### PROBLEM
Below this line is a listing that includes pictures. Copy exactly, and only, the lines from the one containing "Identify the click" through the one containing "[Pinterest social link] (63, 2394)"; the pictures do not go in the copy.

━━━━━━

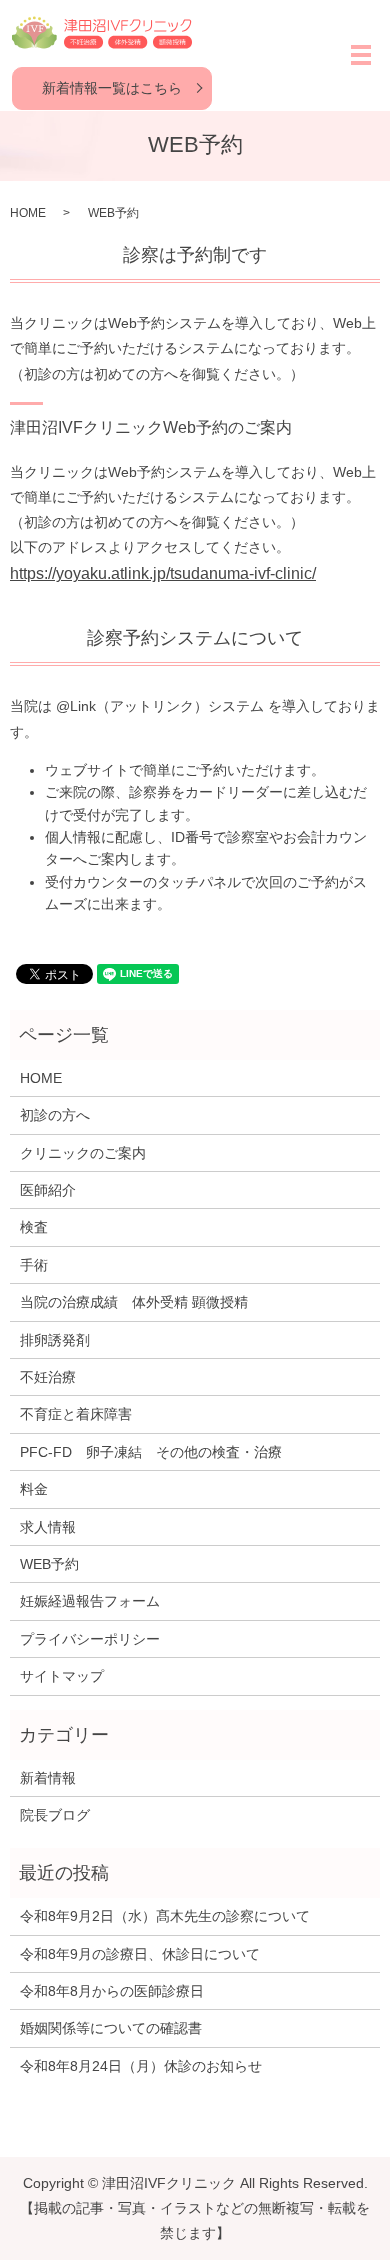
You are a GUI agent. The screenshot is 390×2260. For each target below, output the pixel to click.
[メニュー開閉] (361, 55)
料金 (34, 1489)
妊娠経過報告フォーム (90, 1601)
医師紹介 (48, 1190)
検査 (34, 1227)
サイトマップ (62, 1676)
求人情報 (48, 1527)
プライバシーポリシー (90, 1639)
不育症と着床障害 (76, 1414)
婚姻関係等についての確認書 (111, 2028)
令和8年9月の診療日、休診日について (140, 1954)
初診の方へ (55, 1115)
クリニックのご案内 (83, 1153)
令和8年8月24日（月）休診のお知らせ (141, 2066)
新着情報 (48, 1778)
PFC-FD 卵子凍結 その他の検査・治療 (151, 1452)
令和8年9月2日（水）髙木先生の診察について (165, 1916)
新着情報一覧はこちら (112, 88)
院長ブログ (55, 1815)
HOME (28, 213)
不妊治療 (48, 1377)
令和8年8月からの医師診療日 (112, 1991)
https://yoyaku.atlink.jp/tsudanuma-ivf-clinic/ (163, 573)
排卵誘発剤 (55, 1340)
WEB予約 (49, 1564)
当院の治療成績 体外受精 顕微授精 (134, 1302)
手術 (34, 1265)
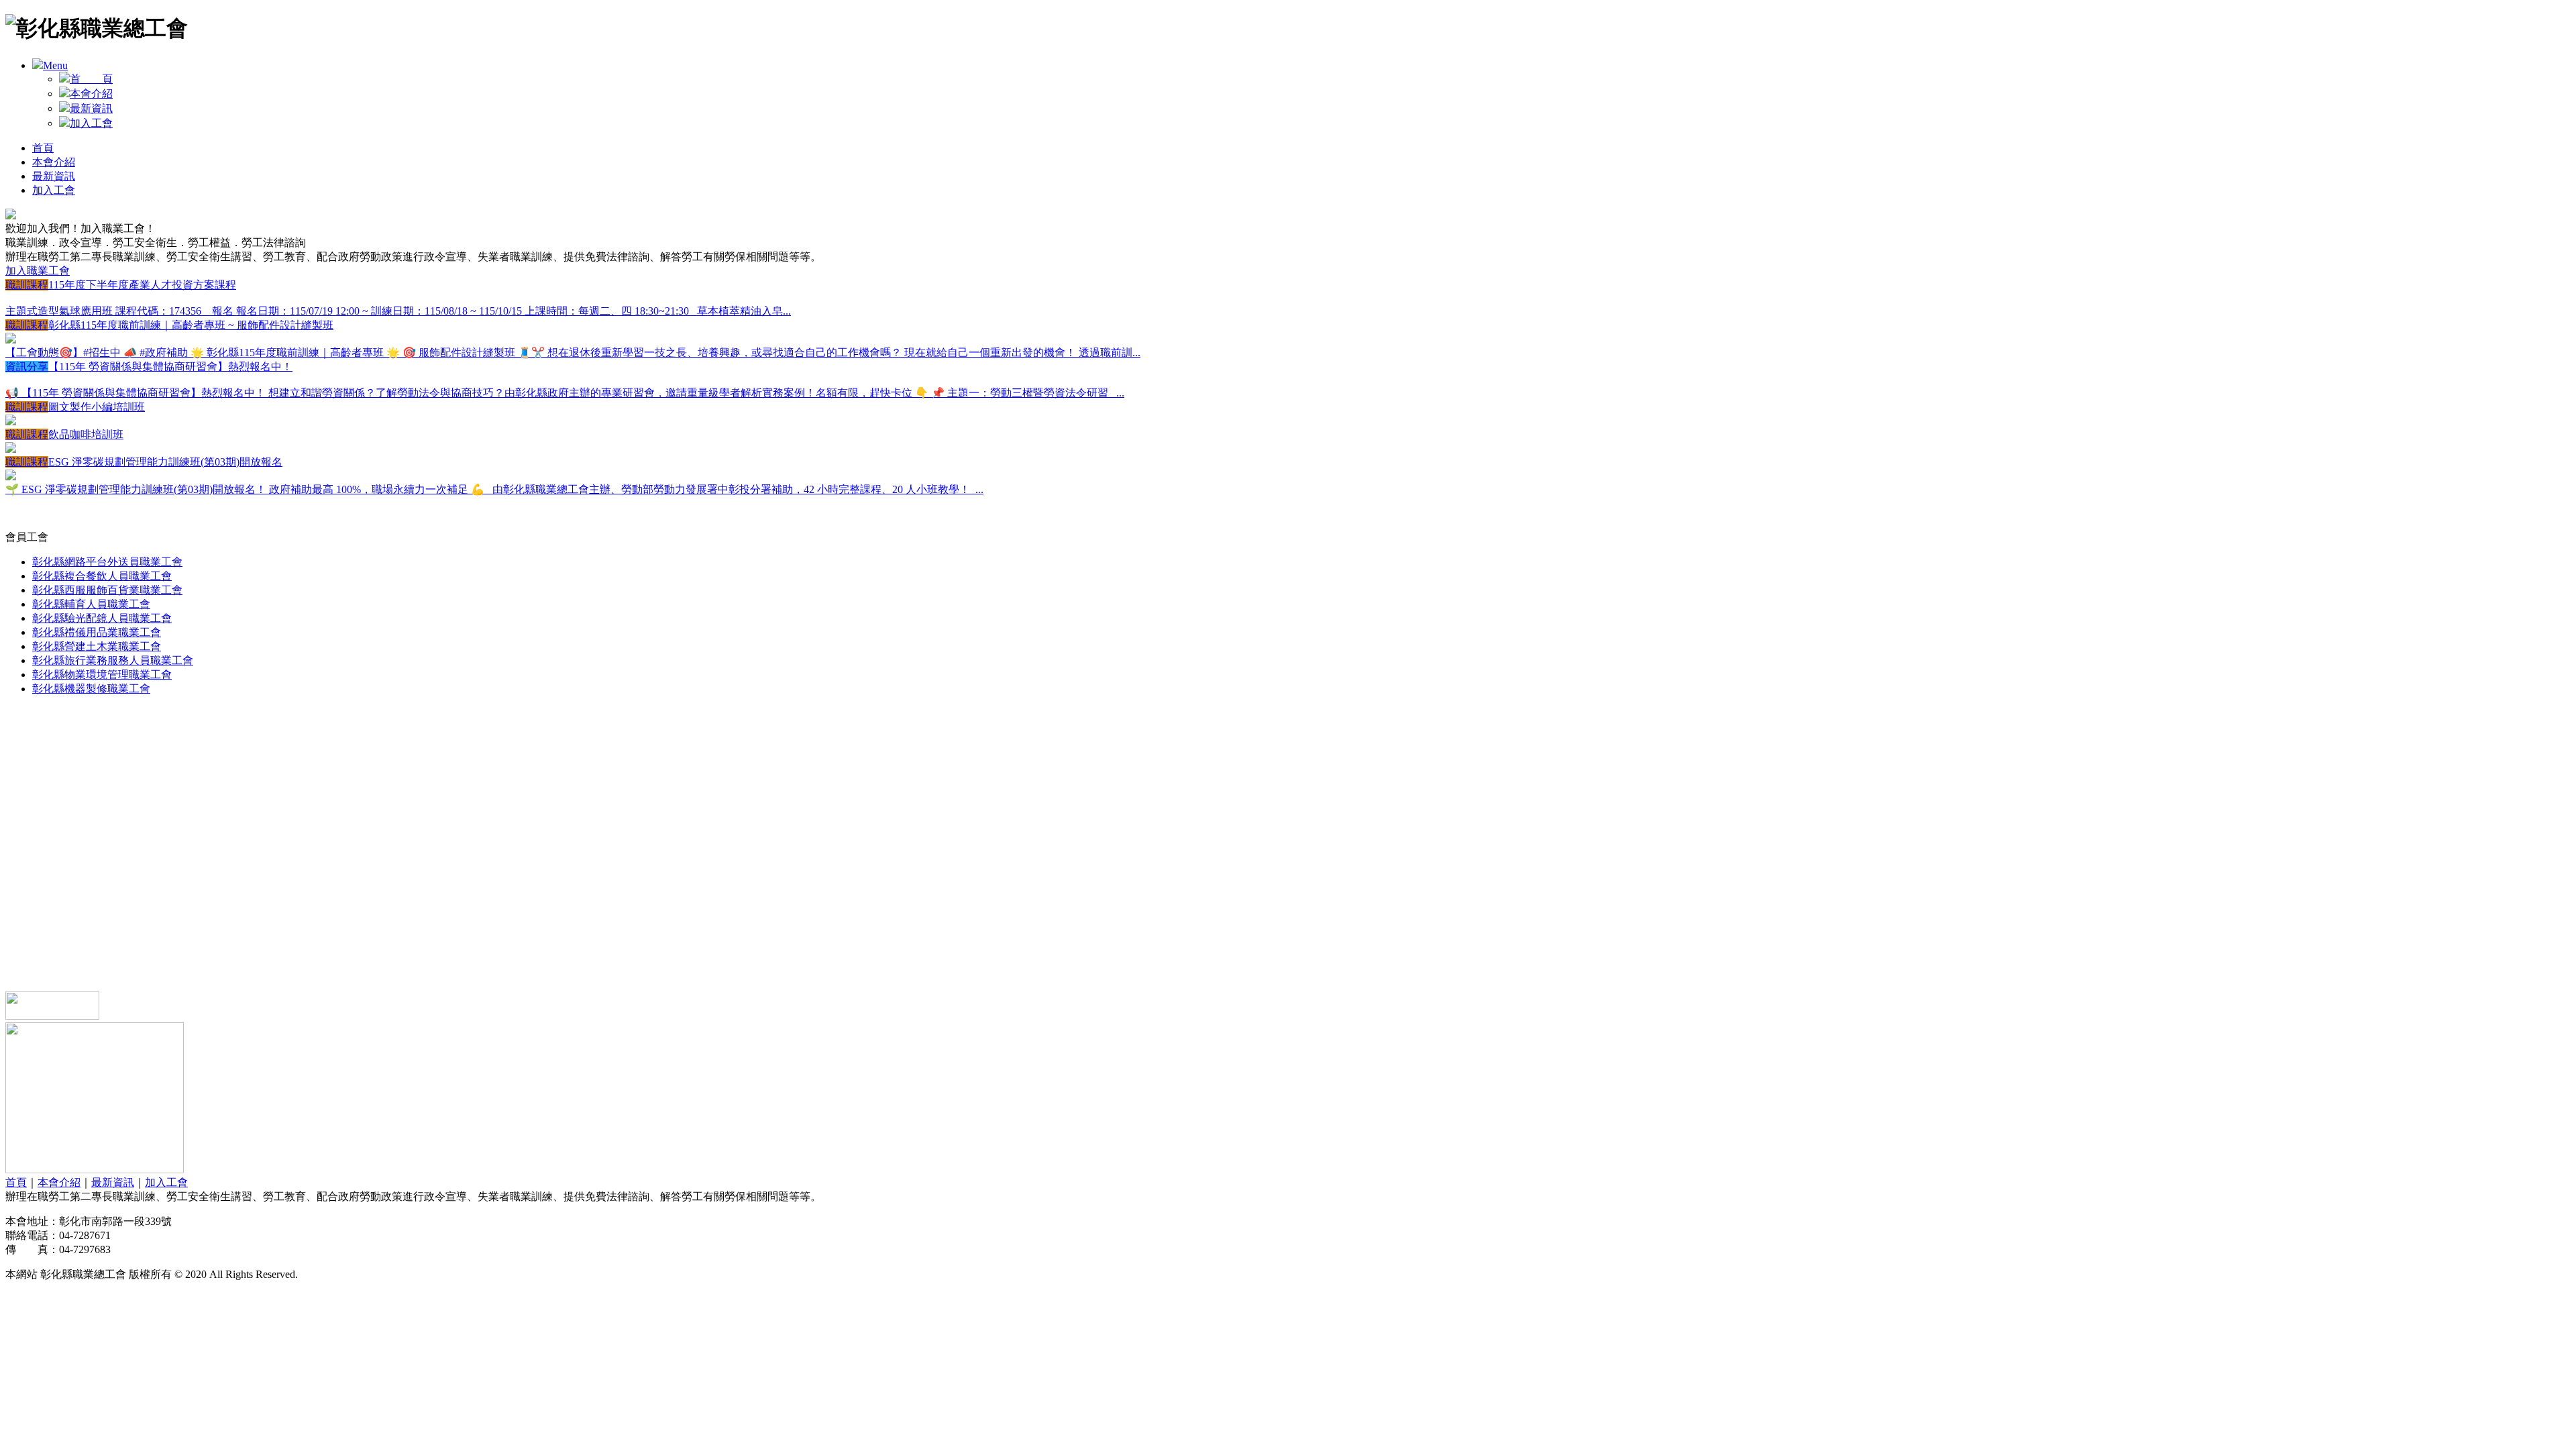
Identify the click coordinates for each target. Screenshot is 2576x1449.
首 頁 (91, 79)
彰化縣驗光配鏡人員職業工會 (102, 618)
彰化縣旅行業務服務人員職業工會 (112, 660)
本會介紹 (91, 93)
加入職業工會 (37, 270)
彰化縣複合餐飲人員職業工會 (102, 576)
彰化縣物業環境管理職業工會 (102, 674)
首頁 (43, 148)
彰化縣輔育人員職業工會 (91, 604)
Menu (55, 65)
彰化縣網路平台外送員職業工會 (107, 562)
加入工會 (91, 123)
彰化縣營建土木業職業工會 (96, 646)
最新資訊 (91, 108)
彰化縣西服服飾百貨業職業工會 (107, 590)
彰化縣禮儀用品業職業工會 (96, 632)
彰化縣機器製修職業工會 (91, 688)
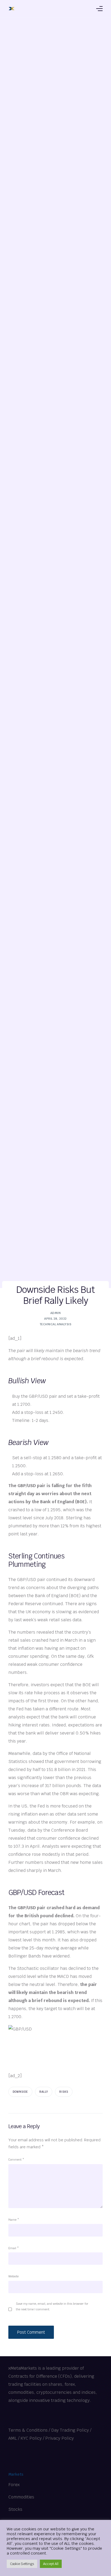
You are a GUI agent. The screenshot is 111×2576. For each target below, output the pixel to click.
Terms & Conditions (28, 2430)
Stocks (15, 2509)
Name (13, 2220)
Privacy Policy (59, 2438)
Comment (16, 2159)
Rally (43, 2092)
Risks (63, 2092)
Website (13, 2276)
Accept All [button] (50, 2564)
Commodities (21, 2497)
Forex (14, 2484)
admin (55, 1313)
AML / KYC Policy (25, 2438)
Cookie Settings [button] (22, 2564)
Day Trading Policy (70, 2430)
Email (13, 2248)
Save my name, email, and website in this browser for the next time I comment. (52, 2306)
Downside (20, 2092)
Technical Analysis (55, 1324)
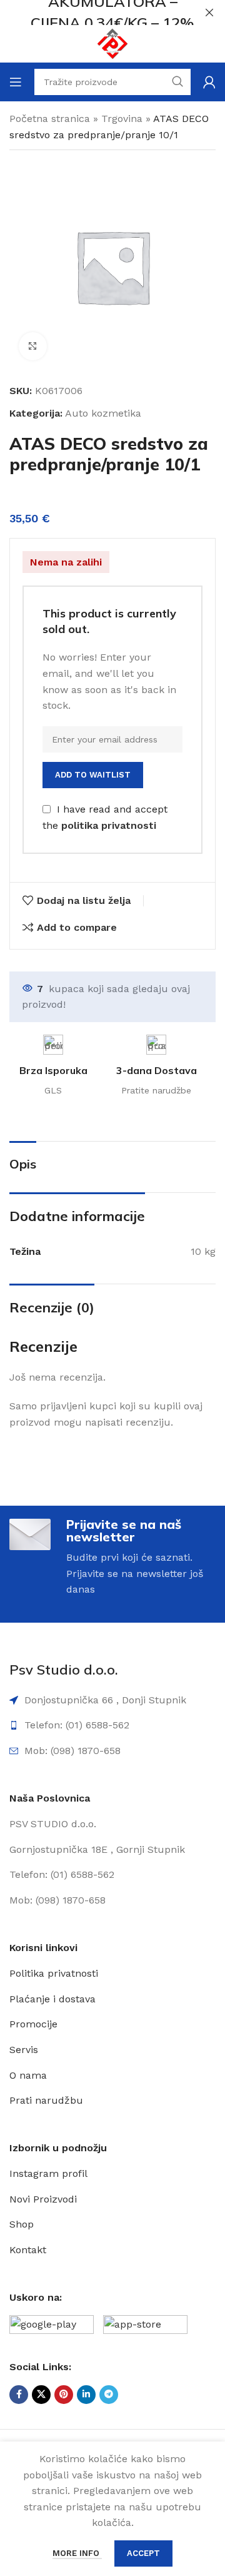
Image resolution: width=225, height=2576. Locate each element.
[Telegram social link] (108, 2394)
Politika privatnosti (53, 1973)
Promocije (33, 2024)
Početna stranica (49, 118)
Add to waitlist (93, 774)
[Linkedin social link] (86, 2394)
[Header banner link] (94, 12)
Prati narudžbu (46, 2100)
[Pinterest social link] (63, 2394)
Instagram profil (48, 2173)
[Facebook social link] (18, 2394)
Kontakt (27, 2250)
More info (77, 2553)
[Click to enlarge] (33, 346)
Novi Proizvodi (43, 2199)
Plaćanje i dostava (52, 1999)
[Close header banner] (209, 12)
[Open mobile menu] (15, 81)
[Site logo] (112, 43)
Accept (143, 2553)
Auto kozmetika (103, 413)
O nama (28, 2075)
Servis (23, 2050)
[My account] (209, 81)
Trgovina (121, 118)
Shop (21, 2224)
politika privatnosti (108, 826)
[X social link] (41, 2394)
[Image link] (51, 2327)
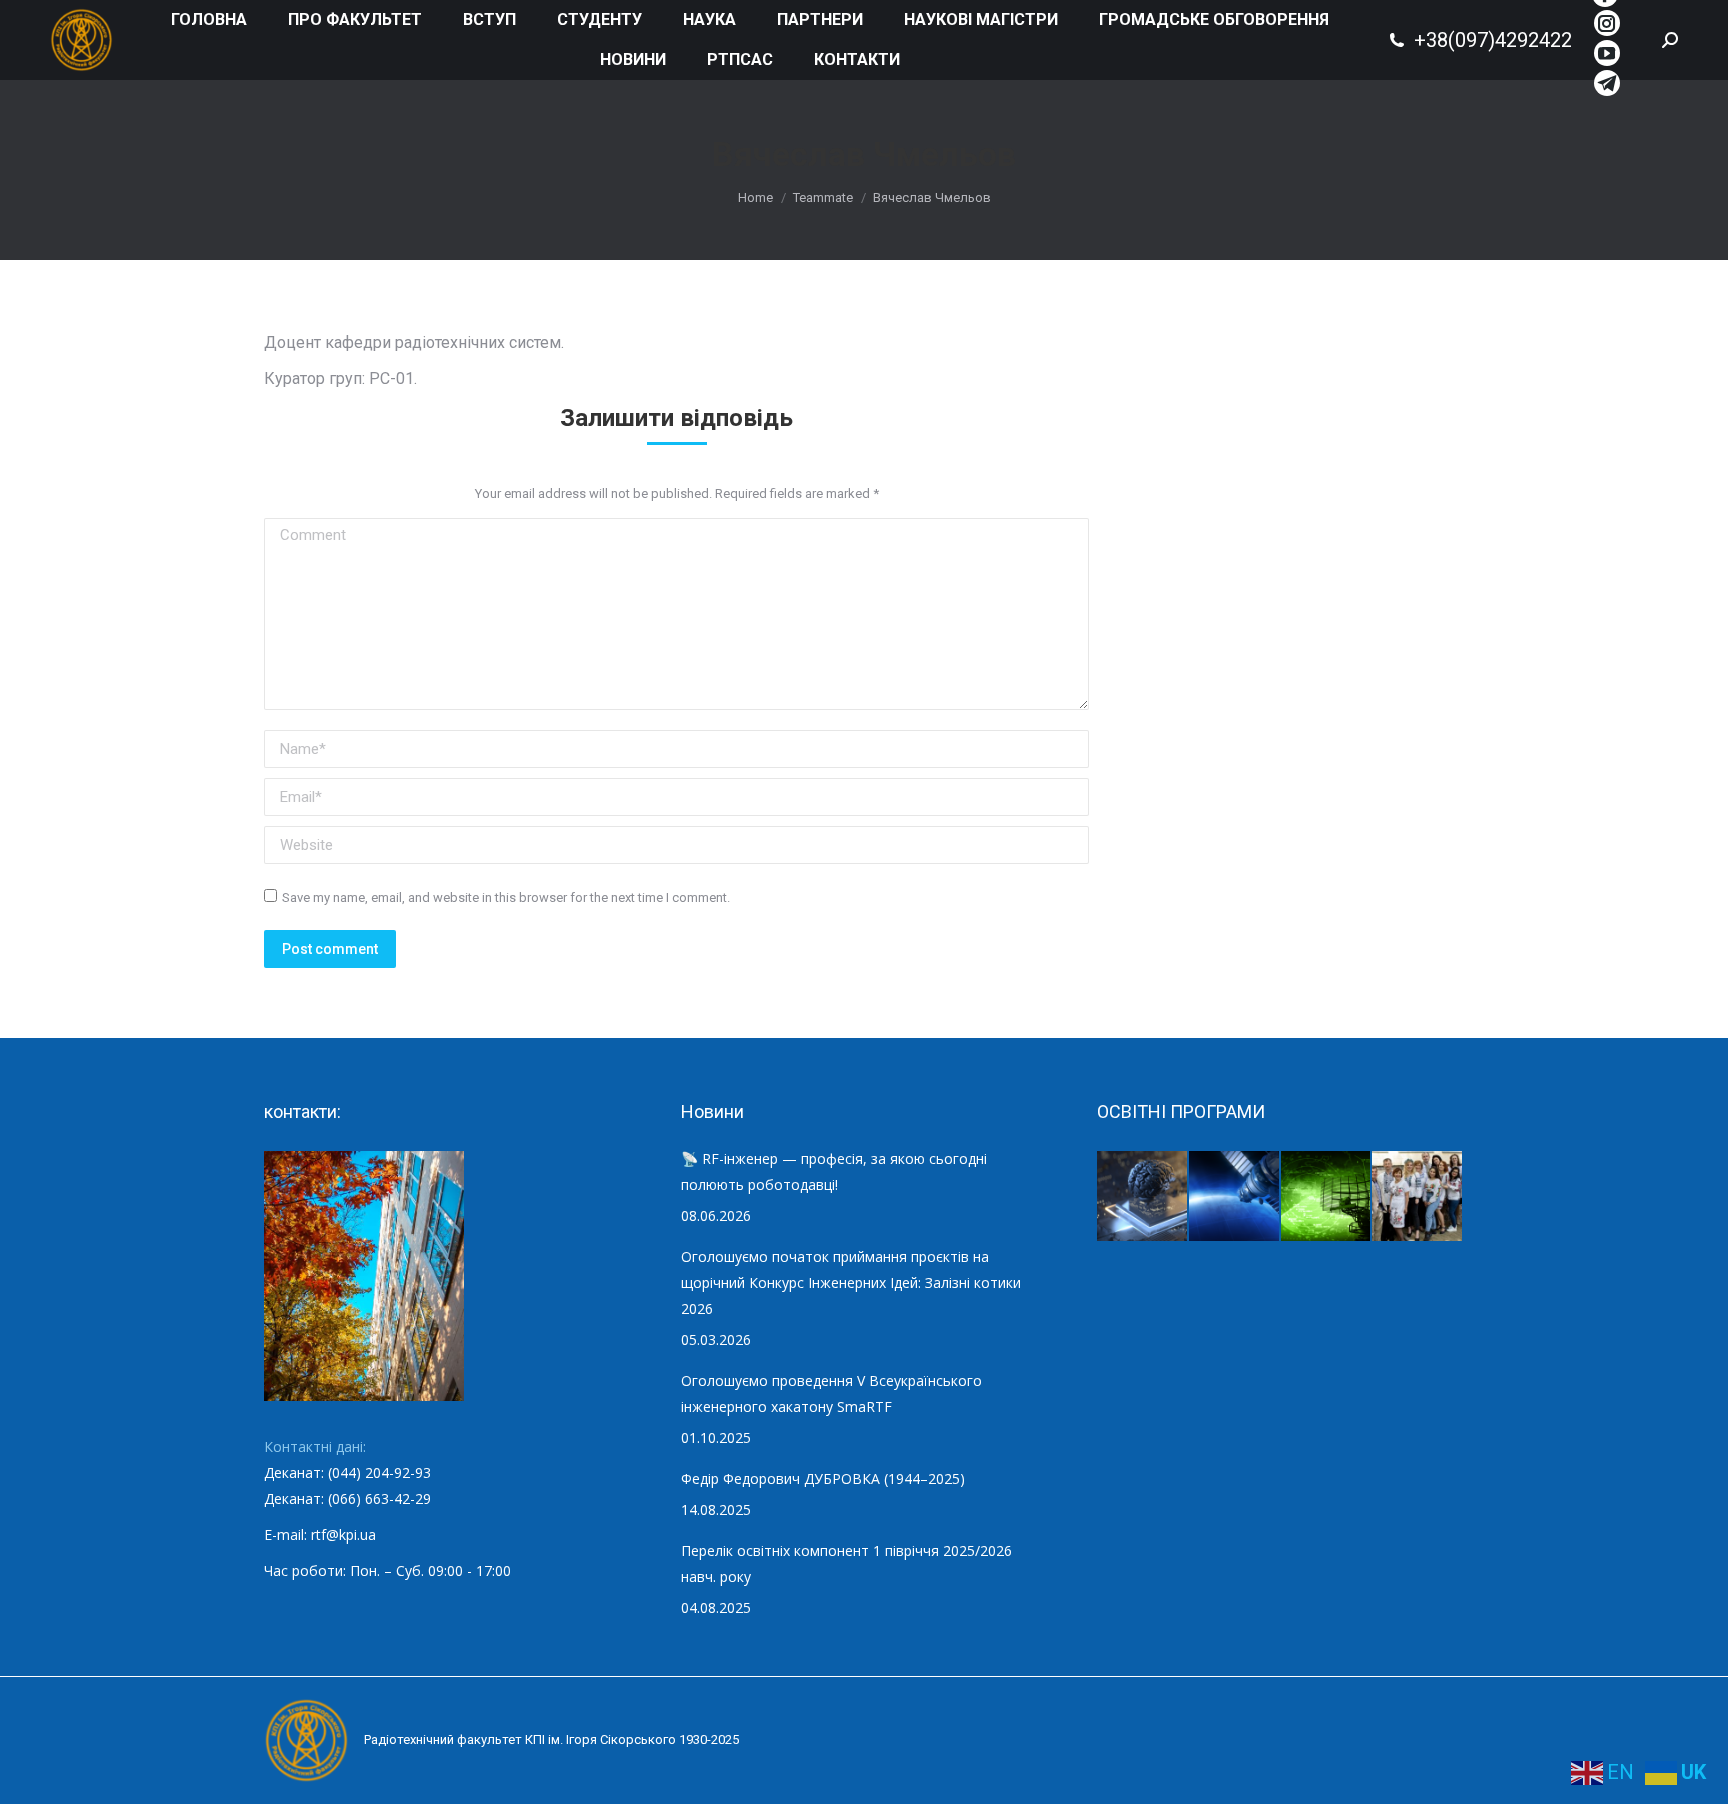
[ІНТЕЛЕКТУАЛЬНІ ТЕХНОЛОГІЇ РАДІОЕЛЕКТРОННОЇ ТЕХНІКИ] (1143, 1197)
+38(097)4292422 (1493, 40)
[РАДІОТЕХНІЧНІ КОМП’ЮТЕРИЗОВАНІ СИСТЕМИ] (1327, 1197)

━━━━━━

### SOLUTION TO THE PROBLEM
Identify the click coordinates for each target. Screenshot is 2576x1449.
首 頁 (91, 79)
彰化縣驗光配鏡人員職業工會 (102, 618)
彰化縣旅行業務服務人員職業工會 (112, 660)
本會介紹 (91, 93)
加入職業工會 (37, 270)
彰化縣複合餐飲人員職業工會 (102, 576)
彰化縣物業環境管理職業工會 (102, 674)
首頁 (43, 148)
彰化縣輔育人員職業工會 (91, 604)
Menu (55, 65)
彰化縣網路平台外送員職業工會 (107, 562)
加入工會 (91, 123)
彰化縣營建土木業職業工會 (96, 646)
最新資訊 (91, 108)
彰化縣西服服飾百貨業職業工會 (107, 590)
彰化縣禮儀用品業職業工會 (96, 632)
彰化縣機器製修職業工會 (91, 688)
You are a GUI agent. The screenshot is 111×2576. For each target below, output the pixel to click.
Terms & Conditions (28, 2430)
Stocks (15, 2509)
Name (13, 2220)
Privacy Policy (59, 2438)
Comment (16, 2159)
Rally (43, 2092)
Risks (63, 2092)
Website (13, 2276)
Accept All [button] (50, 2564)
Commodities (21, 2497)
Forex (14, 2484)
admin (55, 1313)
AML / KYC Policy (25, 2438)
Cookie Settings [button] (22, 2564)
Day Trading Policy (70, 2430)
Email (13, 2248)
Save my name, email, and website in this browser for the next time I comment. (52, 2306)
Downside (20, 2092)
Technical Analysis (55, 1324)
Image resolution: width=225, height=2576. Locate each element.
[Telegram social link] (108, 2394)
Politika privatnosti (53, 1973)
Promocije (33, 2024)
Početna stranica (49, 118)
Add to waitlist (93, 774)
[Linkedin social link] (86, 2394)
[Header banner link] (94, 12)
Prati narudžbu (46, 2100)
[Pinterest social link] (63, 2394)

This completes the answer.